Les jeudis pour Papillon c’était souvent synonyme de colle mais qu’est ce qu’il était beau ce dévoreur d’asphalte qui forçait l’admiration – je le pense aujourd’hui – des maîtres et maîtresses.
Enfin la semaine écoulée arrivait comme une grand-messe laïque l’inévitable tour aux Puces avec mon grand-père qui, élevant des pigeons sur sa fenêtre, squattait un promontoire en forme de cage. Les pigeons allaient et venaient à leur guise il leur offrait le gîte et le couvert contre une partie de leur progéniture.
Ce deal m’horrifiait mais ma sensibilité de petit parisien ne lui coupa jamais l’appétit. Il était donc toujours à la recherche de matériaux, projetant quelque réparation ou extension de son élevage. La seconde langue dans la cité étant le breton.
J’assistais souvent sourd à quelque trafic et soupçonnait mon grand-père d’être à la tête d’un réseau colombophile et gourmet.

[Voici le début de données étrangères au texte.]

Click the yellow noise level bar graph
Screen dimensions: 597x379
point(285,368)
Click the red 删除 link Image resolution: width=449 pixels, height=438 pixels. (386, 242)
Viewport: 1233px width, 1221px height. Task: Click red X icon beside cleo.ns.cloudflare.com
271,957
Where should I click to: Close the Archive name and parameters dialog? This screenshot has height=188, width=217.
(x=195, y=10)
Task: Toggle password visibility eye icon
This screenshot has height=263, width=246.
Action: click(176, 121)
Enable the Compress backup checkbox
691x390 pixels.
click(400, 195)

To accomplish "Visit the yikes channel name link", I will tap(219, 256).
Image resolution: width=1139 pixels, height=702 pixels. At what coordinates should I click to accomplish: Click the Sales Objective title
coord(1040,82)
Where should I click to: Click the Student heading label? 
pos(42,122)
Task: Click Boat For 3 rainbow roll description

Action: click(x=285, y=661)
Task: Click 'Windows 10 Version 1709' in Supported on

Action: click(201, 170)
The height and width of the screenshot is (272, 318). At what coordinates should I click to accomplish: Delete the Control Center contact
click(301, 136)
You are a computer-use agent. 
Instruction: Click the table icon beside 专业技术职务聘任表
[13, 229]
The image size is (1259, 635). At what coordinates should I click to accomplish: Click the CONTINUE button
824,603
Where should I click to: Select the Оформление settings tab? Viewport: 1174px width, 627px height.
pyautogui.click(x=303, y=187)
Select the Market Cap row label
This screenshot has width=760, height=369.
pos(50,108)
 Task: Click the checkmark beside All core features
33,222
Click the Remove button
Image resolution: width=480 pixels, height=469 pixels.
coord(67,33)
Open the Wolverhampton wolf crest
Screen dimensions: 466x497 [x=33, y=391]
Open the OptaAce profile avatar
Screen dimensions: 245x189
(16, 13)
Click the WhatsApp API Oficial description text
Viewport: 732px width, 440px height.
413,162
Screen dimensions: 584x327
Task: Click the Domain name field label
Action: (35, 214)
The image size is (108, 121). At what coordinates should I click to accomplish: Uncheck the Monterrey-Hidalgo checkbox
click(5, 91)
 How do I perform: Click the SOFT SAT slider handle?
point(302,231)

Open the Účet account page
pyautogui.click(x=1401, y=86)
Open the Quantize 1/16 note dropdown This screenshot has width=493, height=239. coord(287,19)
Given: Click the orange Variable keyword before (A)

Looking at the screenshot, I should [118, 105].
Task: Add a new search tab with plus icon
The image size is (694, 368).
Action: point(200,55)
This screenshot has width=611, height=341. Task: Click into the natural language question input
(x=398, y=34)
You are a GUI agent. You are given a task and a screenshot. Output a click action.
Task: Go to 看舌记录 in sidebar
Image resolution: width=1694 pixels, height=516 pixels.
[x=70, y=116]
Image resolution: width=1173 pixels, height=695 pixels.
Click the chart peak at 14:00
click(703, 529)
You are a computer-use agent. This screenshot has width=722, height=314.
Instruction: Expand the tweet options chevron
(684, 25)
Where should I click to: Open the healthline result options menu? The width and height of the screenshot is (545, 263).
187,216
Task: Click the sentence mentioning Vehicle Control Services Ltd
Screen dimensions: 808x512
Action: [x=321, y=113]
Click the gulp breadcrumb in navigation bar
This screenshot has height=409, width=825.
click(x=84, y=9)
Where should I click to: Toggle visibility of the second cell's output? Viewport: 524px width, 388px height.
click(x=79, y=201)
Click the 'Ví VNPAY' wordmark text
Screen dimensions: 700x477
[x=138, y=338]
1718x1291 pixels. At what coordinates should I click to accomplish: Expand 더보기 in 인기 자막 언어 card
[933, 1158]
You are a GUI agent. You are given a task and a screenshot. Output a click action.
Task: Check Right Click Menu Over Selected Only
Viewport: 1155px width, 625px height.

Le grillage, les outils à main, la visserie étaient aux Puces son centre de gravité. Moi je rêvais aux combats héroïques que je mènerais inévitablement préparant mon barda dans le fatras du stock militaire. La paix établie, je ne peux passer devant les toiles kaki sans humer l’odeur de grosse toile de chanvre moisie et retourner immédiatement en enfance.
La journée aux Puces s’achevait par la rencontre de mon grand-père avec un plouc morbihannais qui l’entrenait au Marengo, un bistrot où il était plus question de moissons que de politique. Le soir venant il n’était pas rare que nous rencontrions mes soeurs rentrant du fest dez avec la Mela, ma grand-mère. Le dimanche c’était le jour des galettes au sarrasin trempées dans le lait Ribot. Plus tard mon premier studio nous l’avons eu avec ma grande soeur rue du Château vers la rue Raymond Losserand et c’est aux Puces que nous nous sommes fait un plaisir de nous meubler. Les années s’écoulèrent, pas toujours aussi idylliques, mais c’est cette image que j’aime à conserver de la Porte de Vanves, ce marché à part, unique et indémodable parce que mineur dans la fantastique parisienne préservé du neuf authentique en sorte.
Aujourd’hui j’ai deux enfants, j’habite en Normandie à Pont-Audemer.
Je suis sculpteur, je travaille beaucoup à partir d’éléments de récupération en métal. Je recompose avec de magnifiques rebuts des meubles, des sculptures. Évidemment mon activité m’a amené à fréquenter puis participer à nos foires-à-tout de province. Un bon nombre de marchands professionnels m’ont conseillé d’exposer mes meubles aux Puces de Vanves où leur semble-t-il mon travail trouverait un écho, provoquerait des rencontres.
Ce retour à ma source qu’ils ne pouvaient comprendre m’a touché profondément et c’est pour cela que je vous ai contacté pour participer au marché.